Practicing the Skills of Deference

Sharing Information

When practicing deference in the positive sense, I yield, acquiesce, let you go first, act in respect. In the less positive or negative sense, I submit, am complaisant, or am docile. In a neutral sense, I say “Hello” or nod to acknowledge another’s presence.

Maintaining Respect

In the family, children defer to the wishes of their parents, and parents try to teach their children to cooperate and re-enforce the pause when it’s appropriate. Parents hope their children are civil, kind, and with help and guidance from them, socially practiced. Children are taught how to address adults, including grandparents and other relatives.

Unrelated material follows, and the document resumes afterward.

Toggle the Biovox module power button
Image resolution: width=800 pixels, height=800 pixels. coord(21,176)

In the workplace, when behaviors become too relaxed, persons can become deferent to others who, for the sake of keeping the peace, unintentionally defer to bad behavior. A laid-back environment can be positive, to a degree. But when people are not practicing deference by employing good manners and courtesies and fail to maintain respect for workplace rules, a company risks loss of productivity, and leadership roles can blur.

In choosing to be the person you want to be, hard choices present themselves. Many a person has wished that they would have deferred to taking the high road rather than one of acting on a momentary emotion.

Showing Deference

Self-command requires practiced knowledge of deference. Knowing how to show up recognizably respectful is the skill set that includes showing deference in social relationships and in the workplace.

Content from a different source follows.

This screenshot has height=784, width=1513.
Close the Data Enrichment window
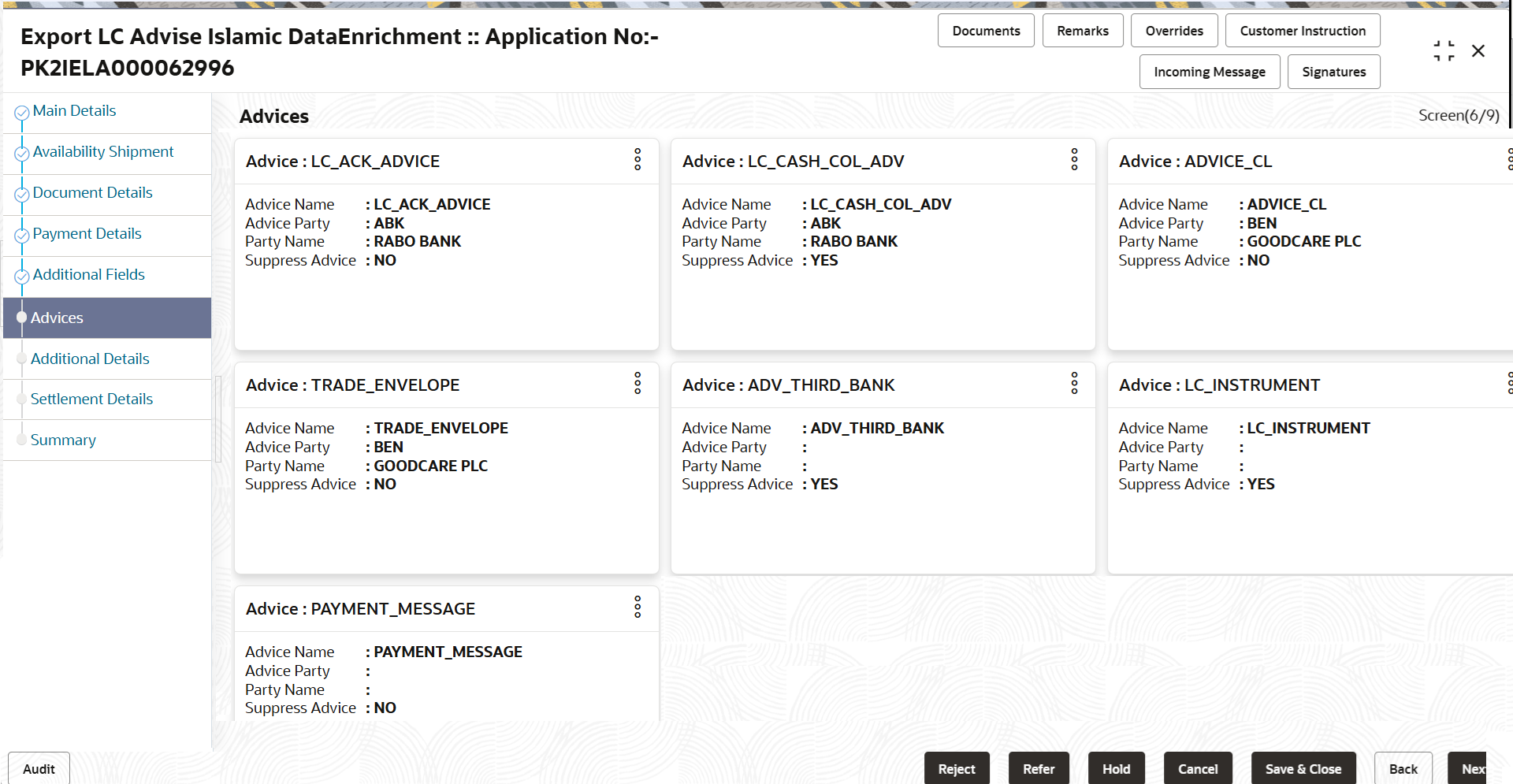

Examples in showing proper deference:

  • Avoid careless comments.
  • Address others as they wish to be addressed. Defer to the rules of formality first, unless invited to use first names right away.
  • Use an honorific for ranking superiors. This is the case, even though a ranking person addresses you with your first name.
  • Other employees, who have titles and positions above you, should be addressed more formally unless you are invited to do otherwise.
  • Go out of your way to make common courtesies a habit. If you get to a door first, hold it open for others who are behind you.
  • When you are about to be introduced and you are sitting, stand up.
  • At the table, if a guest needs help with a seat, ask to help pull the chair back and let the person enter. 
  • Wait for all at your table to be invited to be seated before sitting down.  

Deference to authority is a common characteristic and necessity in society. The right time to speak up, even push back, varies from society to society and situation to situation.

In both personal relationships and business life, people need a polite avenue to provide different perspectives, and even challenge the status quo. Discovering the insiders’ knowledge of when and how to defer is part of the new employee’s learning curve and an ever-present challenge in personal relationships.

“Deference is the most complicated, the most indirect, and the most elegant of all compliments.”